▶ _YOUR GOAL_
Rewrite the records from their start through the line containing "Expand the system", inclusive, keeping the requests and scaling each coordinate in the answers by 0.8, rounded to whole numbers with halves going up.

(Records for locating displayed items)
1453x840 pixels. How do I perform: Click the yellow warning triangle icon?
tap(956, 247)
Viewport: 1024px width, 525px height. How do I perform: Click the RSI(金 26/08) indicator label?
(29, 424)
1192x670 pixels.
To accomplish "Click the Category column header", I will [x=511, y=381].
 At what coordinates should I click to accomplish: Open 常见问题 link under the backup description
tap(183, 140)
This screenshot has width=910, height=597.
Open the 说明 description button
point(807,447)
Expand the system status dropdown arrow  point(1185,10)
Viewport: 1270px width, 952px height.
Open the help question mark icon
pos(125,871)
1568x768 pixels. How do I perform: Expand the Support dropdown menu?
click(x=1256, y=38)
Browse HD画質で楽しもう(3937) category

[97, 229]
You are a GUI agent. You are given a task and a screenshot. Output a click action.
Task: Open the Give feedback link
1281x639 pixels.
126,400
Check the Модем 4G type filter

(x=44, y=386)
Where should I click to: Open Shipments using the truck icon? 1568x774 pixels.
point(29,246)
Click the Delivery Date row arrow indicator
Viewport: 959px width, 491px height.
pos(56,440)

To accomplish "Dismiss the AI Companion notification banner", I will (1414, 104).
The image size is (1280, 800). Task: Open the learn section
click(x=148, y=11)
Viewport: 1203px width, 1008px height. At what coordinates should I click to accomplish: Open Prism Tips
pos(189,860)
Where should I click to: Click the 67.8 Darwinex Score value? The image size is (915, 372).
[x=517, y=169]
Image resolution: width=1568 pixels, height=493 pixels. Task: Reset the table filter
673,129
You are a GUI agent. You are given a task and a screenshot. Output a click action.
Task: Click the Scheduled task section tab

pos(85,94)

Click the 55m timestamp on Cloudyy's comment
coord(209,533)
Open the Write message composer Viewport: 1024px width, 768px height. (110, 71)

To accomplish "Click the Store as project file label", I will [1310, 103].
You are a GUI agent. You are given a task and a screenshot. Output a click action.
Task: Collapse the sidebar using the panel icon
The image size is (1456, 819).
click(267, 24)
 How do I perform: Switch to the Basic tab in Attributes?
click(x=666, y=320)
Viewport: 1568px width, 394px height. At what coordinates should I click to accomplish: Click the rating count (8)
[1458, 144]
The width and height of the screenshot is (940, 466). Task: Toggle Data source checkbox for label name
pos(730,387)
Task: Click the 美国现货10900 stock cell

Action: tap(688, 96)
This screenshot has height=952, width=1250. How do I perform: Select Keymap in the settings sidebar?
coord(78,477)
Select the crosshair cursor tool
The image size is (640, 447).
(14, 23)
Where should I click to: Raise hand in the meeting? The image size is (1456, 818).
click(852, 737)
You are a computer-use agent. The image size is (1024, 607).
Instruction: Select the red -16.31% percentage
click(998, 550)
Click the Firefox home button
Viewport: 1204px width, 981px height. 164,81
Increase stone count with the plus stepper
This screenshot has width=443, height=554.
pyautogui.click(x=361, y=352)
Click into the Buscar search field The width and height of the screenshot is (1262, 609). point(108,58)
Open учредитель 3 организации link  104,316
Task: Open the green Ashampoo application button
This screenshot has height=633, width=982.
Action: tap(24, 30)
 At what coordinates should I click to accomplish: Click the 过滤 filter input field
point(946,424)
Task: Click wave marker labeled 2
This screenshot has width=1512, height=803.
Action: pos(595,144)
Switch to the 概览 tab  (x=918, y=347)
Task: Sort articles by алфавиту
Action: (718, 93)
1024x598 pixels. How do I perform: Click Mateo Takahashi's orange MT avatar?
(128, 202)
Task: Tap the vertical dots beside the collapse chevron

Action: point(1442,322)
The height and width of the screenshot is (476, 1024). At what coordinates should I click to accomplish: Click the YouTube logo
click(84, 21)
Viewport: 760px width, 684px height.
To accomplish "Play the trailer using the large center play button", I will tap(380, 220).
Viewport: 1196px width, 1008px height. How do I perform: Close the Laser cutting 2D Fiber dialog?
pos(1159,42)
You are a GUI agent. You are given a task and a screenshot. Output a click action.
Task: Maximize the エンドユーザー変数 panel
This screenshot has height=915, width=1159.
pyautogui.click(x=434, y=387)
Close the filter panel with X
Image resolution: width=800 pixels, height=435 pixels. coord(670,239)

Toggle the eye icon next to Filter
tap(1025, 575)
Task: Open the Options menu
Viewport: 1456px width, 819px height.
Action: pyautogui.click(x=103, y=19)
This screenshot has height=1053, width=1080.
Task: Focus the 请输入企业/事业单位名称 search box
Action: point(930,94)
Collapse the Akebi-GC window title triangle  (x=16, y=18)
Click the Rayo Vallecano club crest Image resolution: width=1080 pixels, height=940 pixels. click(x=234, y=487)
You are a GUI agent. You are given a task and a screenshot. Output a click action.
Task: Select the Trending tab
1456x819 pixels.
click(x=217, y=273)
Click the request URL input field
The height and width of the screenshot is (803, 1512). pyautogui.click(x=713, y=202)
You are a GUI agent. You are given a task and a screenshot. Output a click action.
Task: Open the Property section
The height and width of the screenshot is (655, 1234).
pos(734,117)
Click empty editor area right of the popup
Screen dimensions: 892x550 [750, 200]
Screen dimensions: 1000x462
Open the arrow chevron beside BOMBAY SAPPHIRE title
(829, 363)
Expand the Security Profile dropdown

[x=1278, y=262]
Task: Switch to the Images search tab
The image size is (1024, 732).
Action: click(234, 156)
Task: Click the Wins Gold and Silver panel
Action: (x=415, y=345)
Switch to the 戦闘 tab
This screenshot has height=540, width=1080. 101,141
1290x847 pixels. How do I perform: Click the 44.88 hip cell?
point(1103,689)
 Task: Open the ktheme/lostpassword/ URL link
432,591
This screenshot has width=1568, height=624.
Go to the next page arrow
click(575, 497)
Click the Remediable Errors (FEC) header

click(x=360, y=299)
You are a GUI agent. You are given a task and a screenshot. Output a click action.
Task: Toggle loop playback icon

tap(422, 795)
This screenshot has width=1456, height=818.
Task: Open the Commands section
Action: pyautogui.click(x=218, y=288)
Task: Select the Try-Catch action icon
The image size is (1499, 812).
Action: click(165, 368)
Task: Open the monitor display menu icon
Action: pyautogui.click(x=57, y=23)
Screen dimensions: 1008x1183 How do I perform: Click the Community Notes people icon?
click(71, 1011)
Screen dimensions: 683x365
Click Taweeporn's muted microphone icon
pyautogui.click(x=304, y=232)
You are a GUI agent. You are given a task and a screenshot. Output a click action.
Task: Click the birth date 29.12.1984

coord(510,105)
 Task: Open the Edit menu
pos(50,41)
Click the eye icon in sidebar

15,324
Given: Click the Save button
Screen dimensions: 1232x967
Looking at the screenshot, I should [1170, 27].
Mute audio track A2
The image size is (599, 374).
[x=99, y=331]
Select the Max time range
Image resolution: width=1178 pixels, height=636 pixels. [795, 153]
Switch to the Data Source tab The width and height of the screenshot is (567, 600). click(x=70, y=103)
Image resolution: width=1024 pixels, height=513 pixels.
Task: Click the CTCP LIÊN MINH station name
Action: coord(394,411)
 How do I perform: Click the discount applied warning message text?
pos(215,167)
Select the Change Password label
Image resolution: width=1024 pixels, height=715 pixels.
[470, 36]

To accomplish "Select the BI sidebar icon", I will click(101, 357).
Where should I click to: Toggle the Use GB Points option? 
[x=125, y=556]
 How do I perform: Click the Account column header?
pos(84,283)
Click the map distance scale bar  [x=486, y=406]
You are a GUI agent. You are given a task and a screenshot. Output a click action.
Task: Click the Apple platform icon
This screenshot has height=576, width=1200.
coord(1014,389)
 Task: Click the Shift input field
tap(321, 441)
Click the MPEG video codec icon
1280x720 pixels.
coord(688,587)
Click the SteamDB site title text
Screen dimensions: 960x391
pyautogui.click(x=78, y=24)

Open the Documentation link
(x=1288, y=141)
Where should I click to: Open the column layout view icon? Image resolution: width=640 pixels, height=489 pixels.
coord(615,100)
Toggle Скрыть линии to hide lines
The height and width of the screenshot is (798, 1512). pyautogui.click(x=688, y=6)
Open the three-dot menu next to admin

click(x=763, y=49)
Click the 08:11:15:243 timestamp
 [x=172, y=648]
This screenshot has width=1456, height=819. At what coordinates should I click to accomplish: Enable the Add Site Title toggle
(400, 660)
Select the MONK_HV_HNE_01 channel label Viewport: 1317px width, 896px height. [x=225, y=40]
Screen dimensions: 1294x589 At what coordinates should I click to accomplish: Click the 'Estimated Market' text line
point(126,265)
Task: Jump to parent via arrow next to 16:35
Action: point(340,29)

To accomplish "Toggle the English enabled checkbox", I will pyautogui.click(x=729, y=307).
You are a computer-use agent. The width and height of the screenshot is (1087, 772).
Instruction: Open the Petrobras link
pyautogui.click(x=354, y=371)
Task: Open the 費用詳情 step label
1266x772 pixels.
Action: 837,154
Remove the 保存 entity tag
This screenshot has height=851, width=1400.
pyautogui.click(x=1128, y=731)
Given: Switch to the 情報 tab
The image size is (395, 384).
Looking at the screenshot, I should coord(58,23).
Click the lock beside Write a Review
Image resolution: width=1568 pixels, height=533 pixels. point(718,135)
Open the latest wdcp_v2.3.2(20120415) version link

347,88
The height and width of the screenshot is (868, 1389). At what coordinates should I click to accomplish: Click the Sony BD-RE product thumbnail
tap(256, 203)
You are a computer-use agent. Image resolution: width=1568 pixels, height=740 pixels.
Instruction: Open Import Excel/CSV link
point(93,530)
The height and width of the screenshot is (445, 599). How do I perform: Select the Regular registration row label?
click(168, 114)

▶ _ANSWER TO THE EXERCISE_
1453x840 pixels. How do I perform: Click the yellow warning triangle icon?
tap(765, 198)
Viewport: 1024px width, 525px height. How do I perform: Click the RSI(金 26/08) indicator label?
(23, 339)
1192x670 pixels.
To accomplish "Click the Category column header", I will [x=409, y=305].
 At what coordinates should I click to accomplish: Open 常见问题 link under the backup description
tap(146, 112)
This screenshot has width=910, height=597.
Open the 说明 description button
point(646,358)
Expand the system status dropdown arrow  point(948,8)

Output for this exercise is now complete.